The two standard surgical treatments for abdominal aortic aneurysms are:
The traditional treatment for abdominal aortic aneurysm ruptures or impending ruptures is an open repair surgery, in which the enlarged portion of the aorta is removed and replaced. An open surgery for abdominal aortic aneurysms repair consists of the following:
- An incision is made in the abdomen near the site of the aneurysm.
- The aorta is clamped and blood is temporarily stopped from flowing through the damaged portion of the aorta.
- The damaged part of the aorta is removed.
- A tube graft (like a garden hose) is inserted where the damaged portion of the artery was removed and is sewn into place.
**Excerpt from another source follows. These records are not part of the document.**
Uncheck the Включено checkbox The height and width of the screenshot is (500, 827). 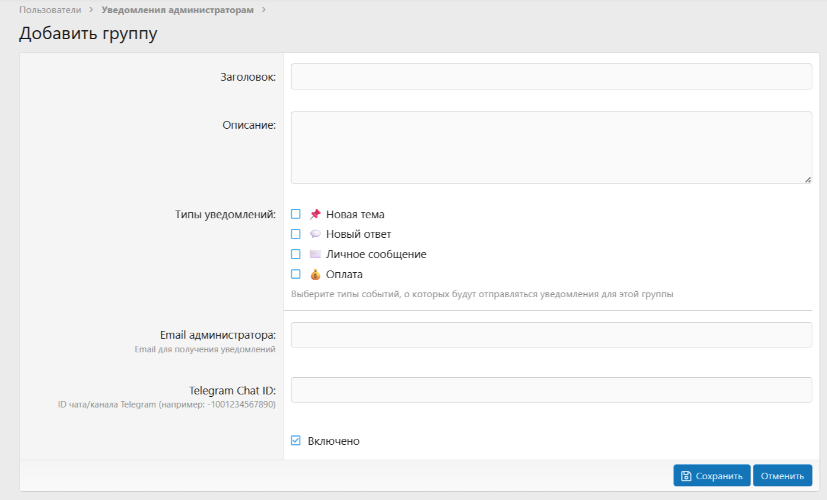tap(295, 441)
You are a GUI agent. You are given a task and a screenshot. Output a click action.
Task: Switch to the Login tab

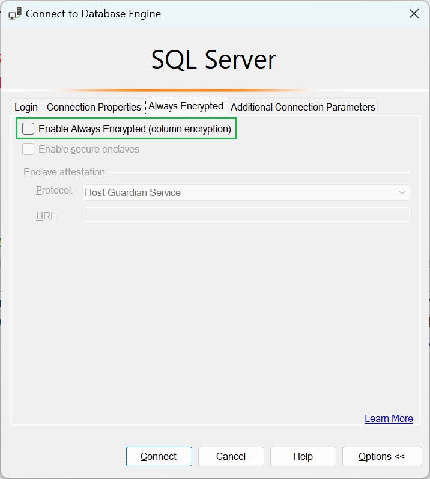click(26, 107)
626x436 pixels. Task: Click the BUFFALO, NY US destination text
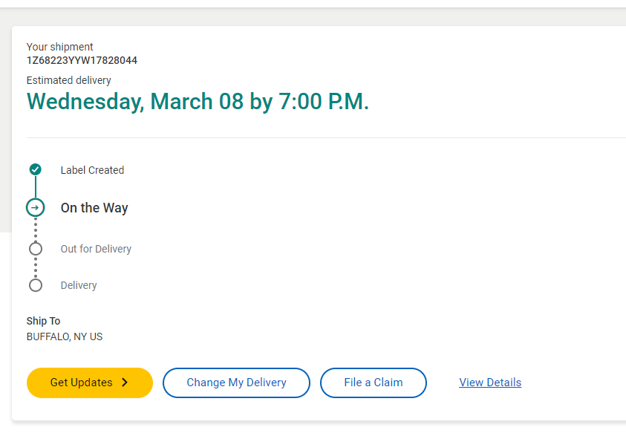[65, 336]
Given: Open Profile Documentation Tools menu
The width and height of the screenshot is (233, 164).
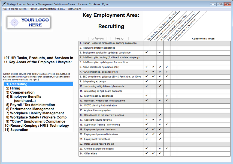Looking at the screenshot, I should 47,9.
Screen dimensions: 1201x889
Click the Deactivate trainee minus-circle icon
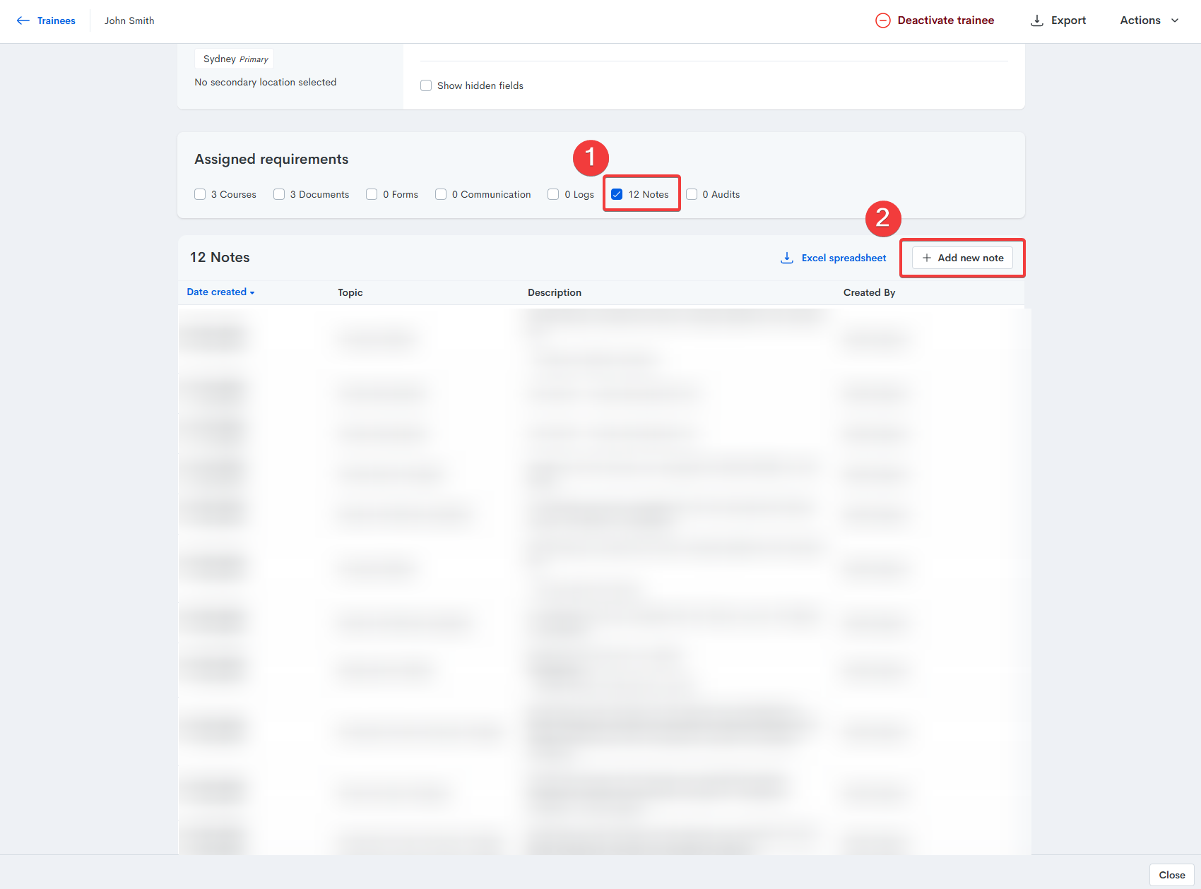882,20
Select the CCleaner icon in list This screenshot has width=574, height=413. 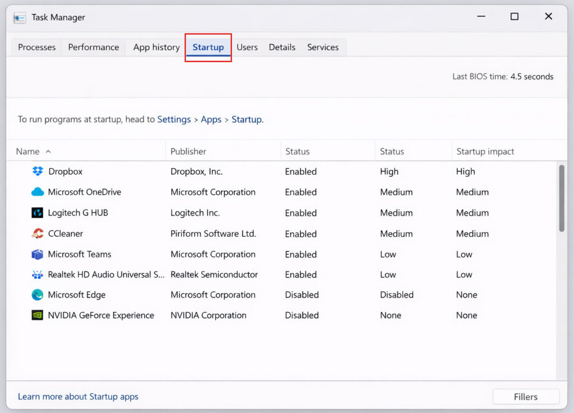point(38,233)
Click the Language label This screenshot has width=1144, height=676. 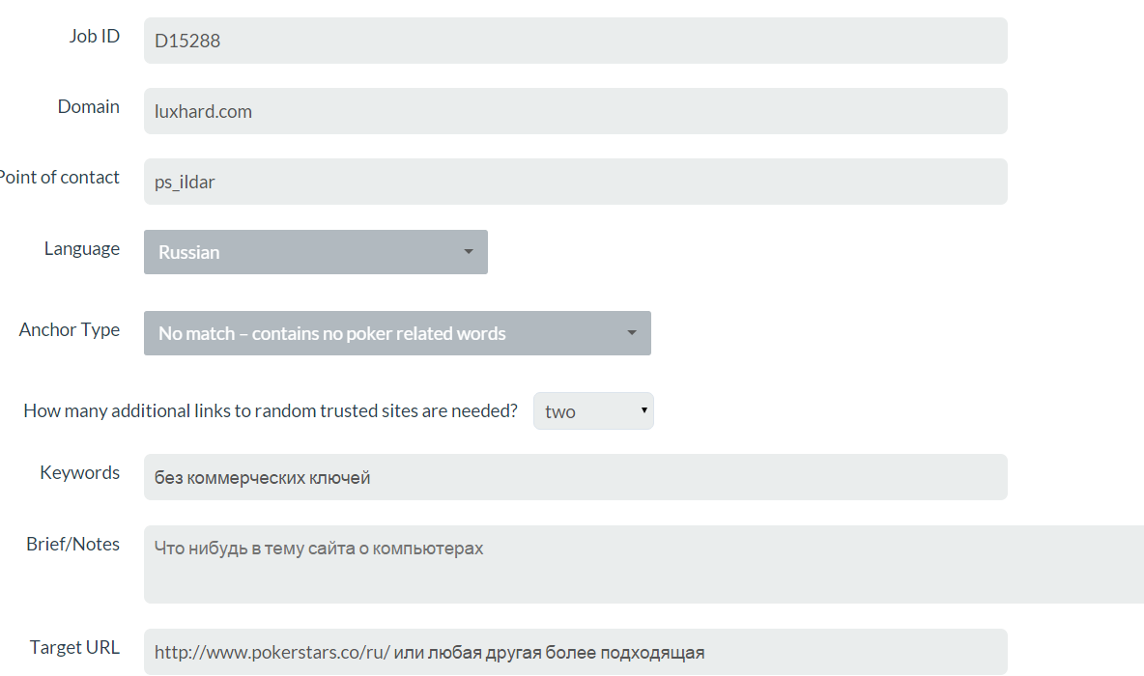click(x=82, y=248)

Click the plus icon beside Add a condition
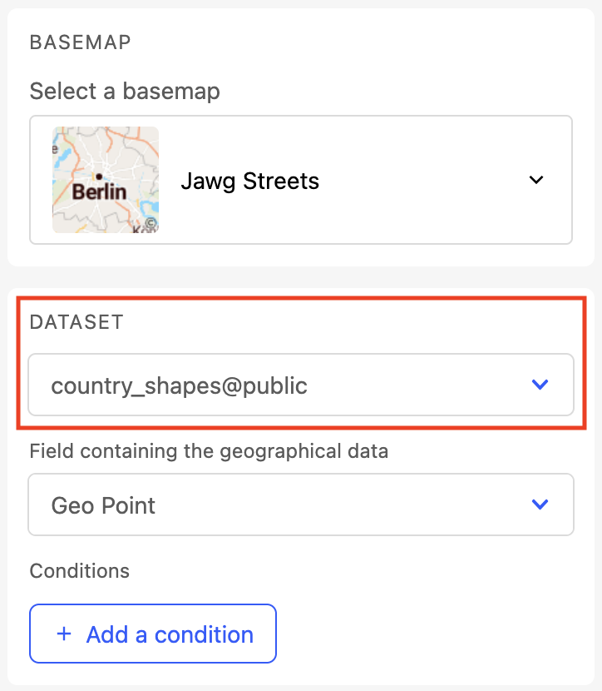pos(64,634)
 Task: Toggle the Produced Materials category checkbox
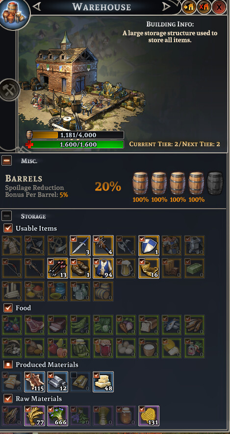8,364
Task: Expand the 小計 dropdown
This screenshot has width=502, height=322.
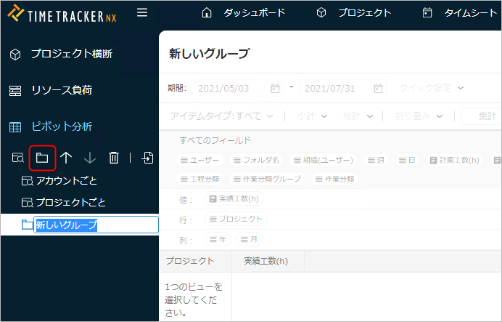Action: (x=312, y=116)
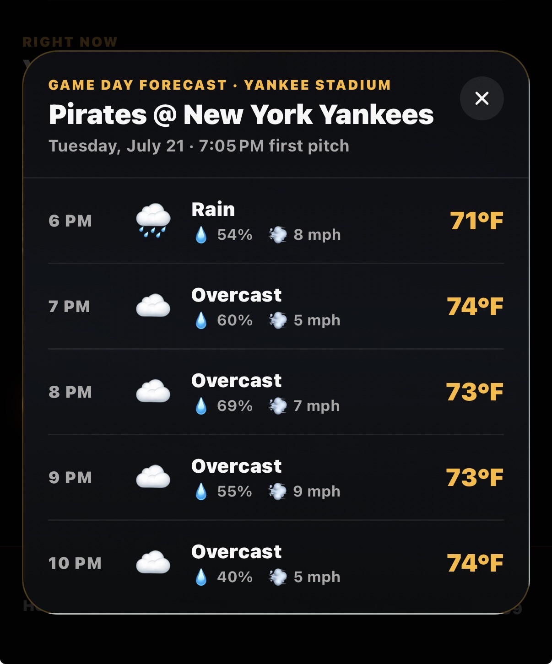552x664 pixels.
Task: Tap the raindrop icon beside 69%
Action: tap(201, 406)
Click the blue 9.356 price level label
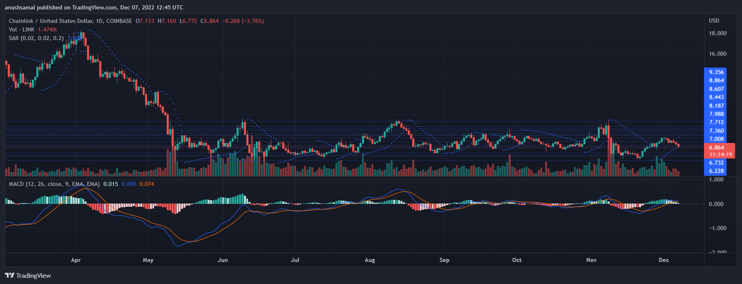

Open repair is the most common surgical treatment for abdominal aortic aneurysms. If damage to the aorta does not require the artery’s removal and full replacement, less invasive options are available and generally recommended.
Endovascular Aneurysm Repair
An endovascular aneurysm repair (EVAR) surgery is less invasive than open surgery, and requires neither a large abdominal incision nor removal of the damaged arterial walls. Endovascular surgery also does not require blood flow through the aorta to be stopped, placing less stress on the heart than open surgery.
Endovascular surgery involves the following process:
- Two small incisions are made in the groin.
- A catheter is inserted into an artery in the groin, called the femoral artery, and guided to the abdominal aorta.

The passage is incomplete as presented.